In playing poker, the likelihood of being dealt a particular hand depends on the number of ways in which that hand could have been dealt from the 52-card deck. Find the number of ways each hand could be dealt.

Two pairs (one pair each of two different face values and a card of a third face value)

To find the number of ways a two pairs hand can be dealt in poker, we need to consider the following:

1. Choose the two face values for the pairs: Since there are 13 possible face values in a deck of cards, we can choose any two of them, giving us C(13, 2) combinations.

2. Choose the two suits for the first pair: Within each face value pair, there are four suits, and we need to choose two of them. This can be done in C(4, 2) ways.

3. Choose the two suits for the second pair: For the remaining face value pair, we again need to choose two out of the available four suits, which again can be done in C(4, 2) ways.

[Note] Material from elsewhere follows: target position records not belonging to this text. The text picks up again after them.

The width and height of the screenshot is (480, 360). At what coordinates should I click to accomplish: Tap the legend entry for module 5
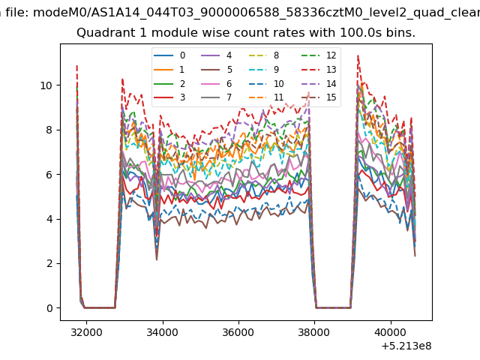[217, 70]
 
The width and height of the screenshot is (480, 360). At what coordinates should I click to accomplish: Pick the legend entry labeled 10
[266, 83]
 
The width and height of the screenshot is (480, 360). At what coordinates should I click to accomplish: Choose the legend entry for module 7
[217, 98]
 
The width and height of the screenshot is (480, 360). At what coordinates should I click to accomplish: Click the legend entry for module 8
[264, 56]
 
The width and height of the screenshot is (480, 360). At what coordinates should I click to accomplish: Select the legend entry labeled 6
[217, 83]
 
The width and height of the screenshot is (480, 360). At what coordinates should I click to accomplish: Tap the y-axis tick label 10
[46, 86]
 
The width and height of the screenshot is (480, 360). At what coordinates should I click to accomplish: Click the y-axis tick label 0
[50, 308]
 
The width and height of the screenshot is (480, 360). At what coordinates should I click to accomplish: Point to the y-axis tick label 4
[50, 219]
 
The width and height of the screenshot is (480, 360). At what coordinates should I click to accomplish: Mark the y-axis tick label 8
[50, 130]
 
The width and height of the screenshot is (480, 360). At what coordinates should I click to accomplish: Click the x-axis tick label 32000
[86, 332]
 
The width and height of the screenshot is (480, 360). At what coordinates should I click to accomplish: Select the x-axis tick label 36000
[238, 332]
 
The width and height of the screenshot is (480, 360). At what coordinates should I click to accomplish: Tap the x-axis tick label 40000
[391, 332]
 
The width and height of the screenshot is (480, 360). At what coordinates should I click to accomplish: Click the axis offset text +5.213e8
[406, 346]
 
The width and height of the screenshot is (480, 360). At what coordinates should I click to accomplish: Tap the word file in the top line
[17, 13]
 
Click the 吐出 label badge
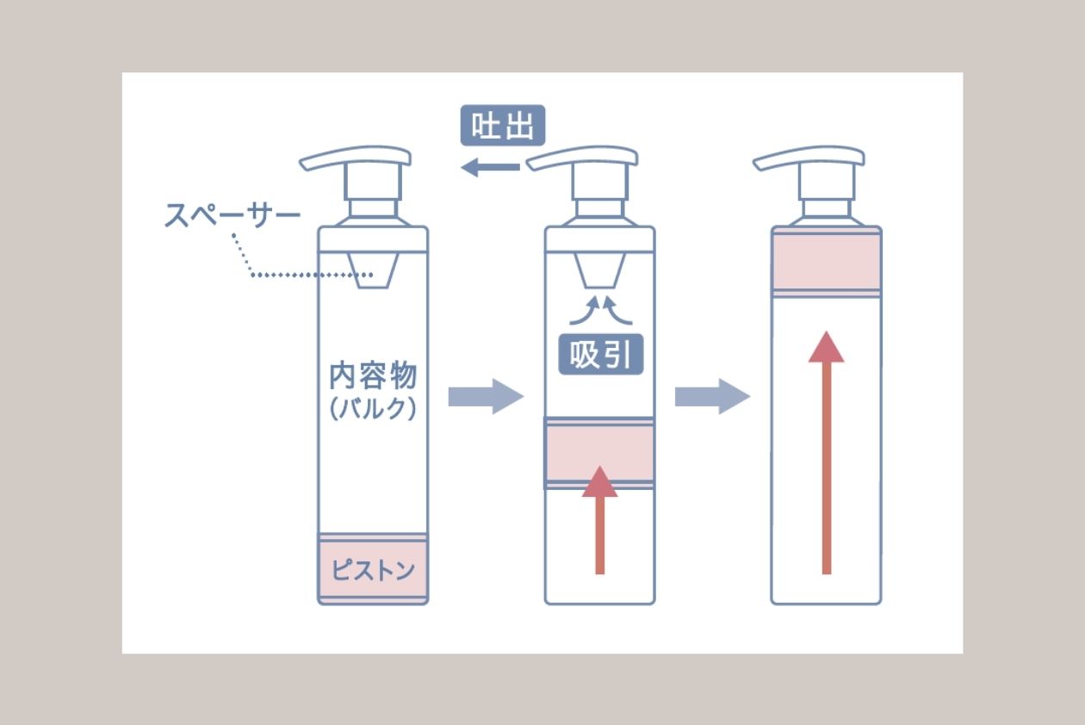point(503,126)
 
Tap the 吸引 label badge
point(601,355)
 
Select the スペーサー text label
point(232,215)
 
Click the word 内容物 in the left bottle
point(373,375)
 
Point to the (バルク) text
point(373,409)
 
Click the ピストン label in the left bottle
point(373,570)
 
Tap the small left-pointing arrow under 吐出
point(490,167)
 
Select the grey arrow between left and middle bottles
point(486,397)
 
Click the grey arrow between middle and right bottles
point(712,397)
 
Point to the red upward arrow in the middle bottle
point(599,520)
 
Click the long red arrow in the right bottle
point(827,453)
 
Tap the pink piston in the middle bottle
point(599,453)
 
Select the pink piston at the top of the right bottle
point(827,261)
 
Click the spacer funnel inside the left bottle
point(373,270)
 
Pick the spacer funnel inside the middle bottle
point(599,270)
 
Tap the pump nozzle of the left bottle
point(355,158)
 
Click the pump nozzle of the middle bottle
point(582,158)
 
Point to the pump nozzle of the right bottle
point(809,158)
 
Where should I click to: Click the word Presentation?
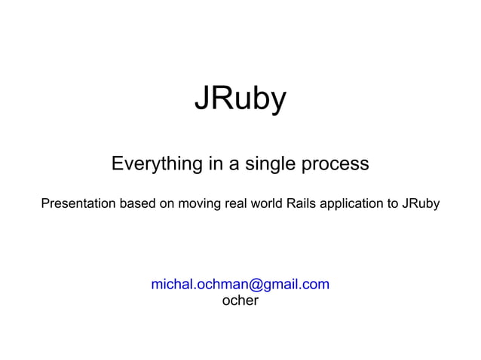coord(78,204)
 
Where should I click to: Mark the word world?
coord(267,204)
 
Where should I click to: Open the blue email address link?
coord(240,285)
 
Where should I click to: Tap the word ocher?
coord(240,301)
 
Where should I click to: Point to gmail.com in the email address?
coord(295,285)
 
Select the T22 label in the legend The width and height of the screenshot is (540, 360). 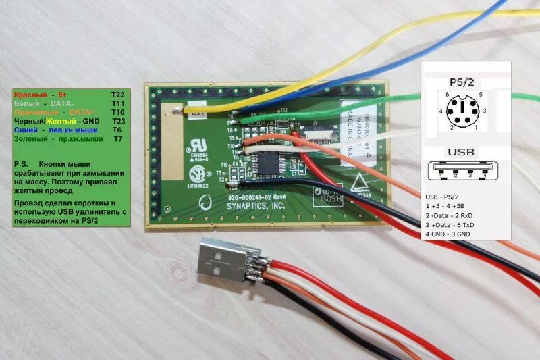118,95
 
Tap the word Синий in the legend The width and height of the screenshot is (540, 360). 25,129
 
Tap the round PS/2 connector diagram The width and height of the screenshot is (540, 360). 466,110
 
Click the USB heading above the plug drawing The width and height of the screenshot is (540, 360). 466,151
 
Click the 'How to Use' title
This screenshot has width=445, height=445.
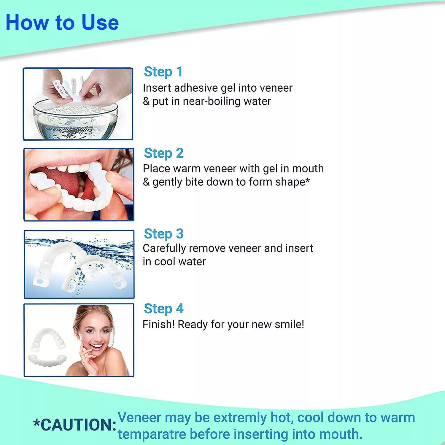(x=62, y=23)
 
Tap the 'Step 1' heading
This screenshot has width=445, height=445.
(x=163, y=72)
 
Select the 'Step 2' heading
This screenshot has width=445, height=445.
(x=164, y=153)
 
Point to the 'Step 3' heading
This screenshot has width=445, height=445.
(x=164, y=234)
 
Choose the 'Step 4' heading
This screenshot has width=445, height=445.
(x=164, y=309)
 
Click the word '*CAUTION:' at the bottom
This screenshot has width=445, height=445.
(x=75, y=425)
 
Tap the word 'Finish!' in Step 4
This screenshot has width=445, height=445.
(x=159, y=324)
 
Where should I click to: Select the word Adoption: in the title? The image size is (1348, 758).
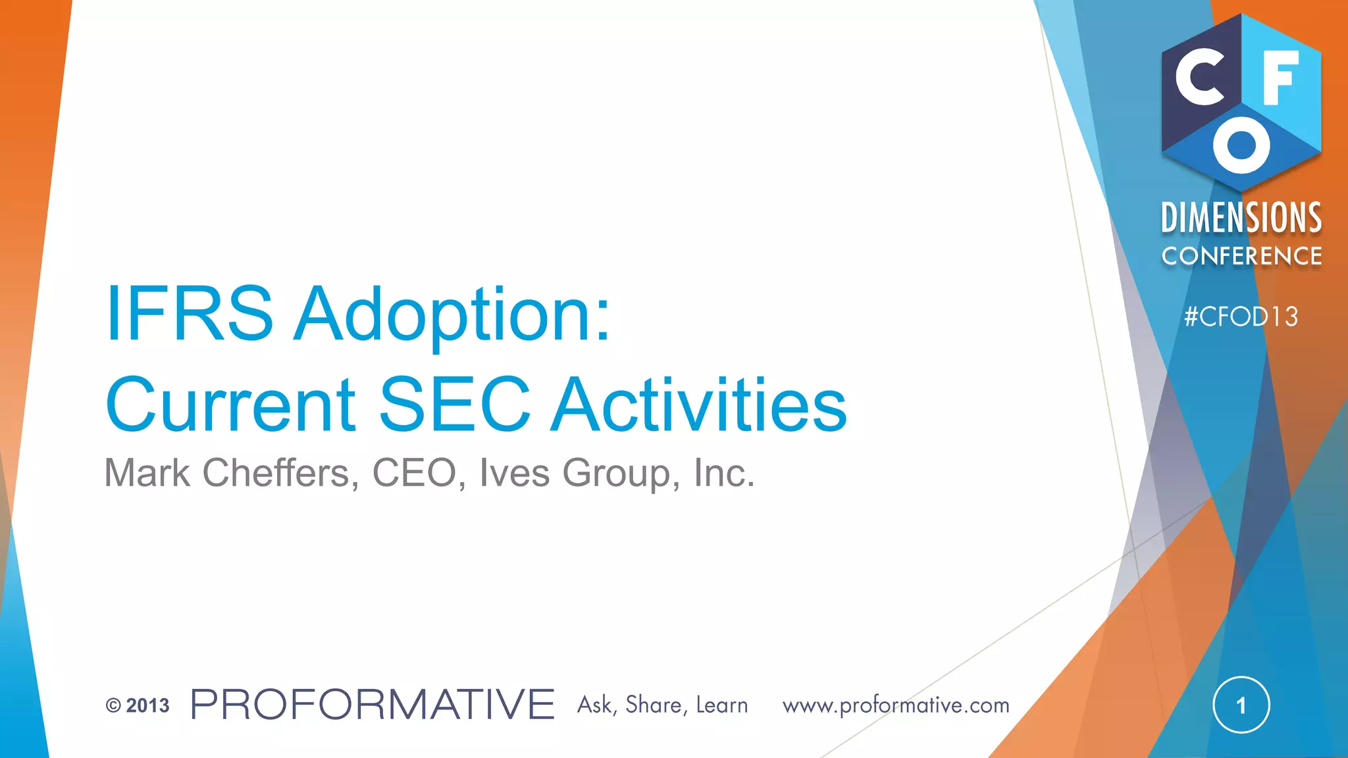pos(453,315)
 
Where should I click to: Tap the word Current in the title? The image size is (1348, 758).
pos(230,405)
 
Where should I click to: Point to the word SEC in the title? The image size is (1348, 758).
pos(455,405)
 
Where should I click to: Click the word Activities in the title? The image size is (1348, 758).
pos(700,405)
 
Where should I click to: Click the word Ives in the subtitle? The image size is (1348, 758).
pos(514,473)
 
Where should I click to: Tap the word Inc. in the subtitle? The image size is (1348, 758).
pos(724,473)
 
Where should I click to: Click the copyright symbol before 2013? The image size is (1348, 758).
pos(113,706)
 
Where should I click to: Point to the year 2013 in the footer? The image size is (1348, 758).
pos(147,706)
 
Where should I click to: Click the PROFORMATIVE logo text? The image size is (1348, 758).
pos(373,705)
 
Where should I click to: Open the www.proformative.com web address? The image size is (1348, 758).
pos(896,705)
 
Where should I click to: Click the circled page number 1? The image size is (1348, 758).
pos(1241,705)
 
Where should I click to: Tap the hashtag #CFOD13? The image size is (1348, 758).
pos(1241,317)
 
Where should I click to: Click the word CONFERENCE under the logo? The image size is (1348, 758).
pos(1241,256)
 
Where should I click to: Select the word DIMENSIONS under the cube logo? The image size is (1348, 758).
pos(1241,218)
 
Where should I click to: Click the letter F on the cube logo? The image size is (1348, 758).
pos(1280,78)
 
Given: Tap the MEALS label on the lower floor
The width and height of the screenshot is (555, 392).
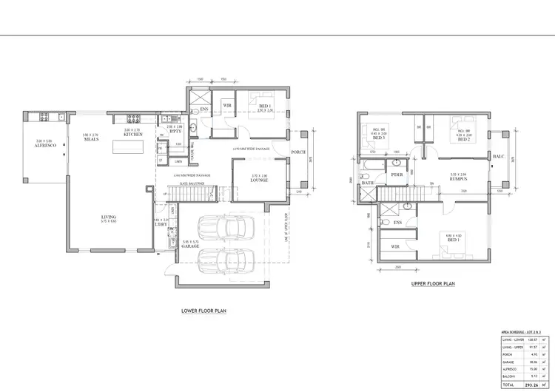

4. Choose the remaining card: Once the two pairs are determined, we have to choose any card from the remaining 44 cards (52 cards - 4 cards for the two pairs - 2 cards for the third face value pair).

To find the total number of ways, we need to multiply the results from steps 1 to 4:

Total number of ways = C(13, 2) * C(4, 2) * C(4, 2) * 44

Evaluating this expression will give us the total number of ways a two pairs hand can be dealt from a standard 52-card deck in poker.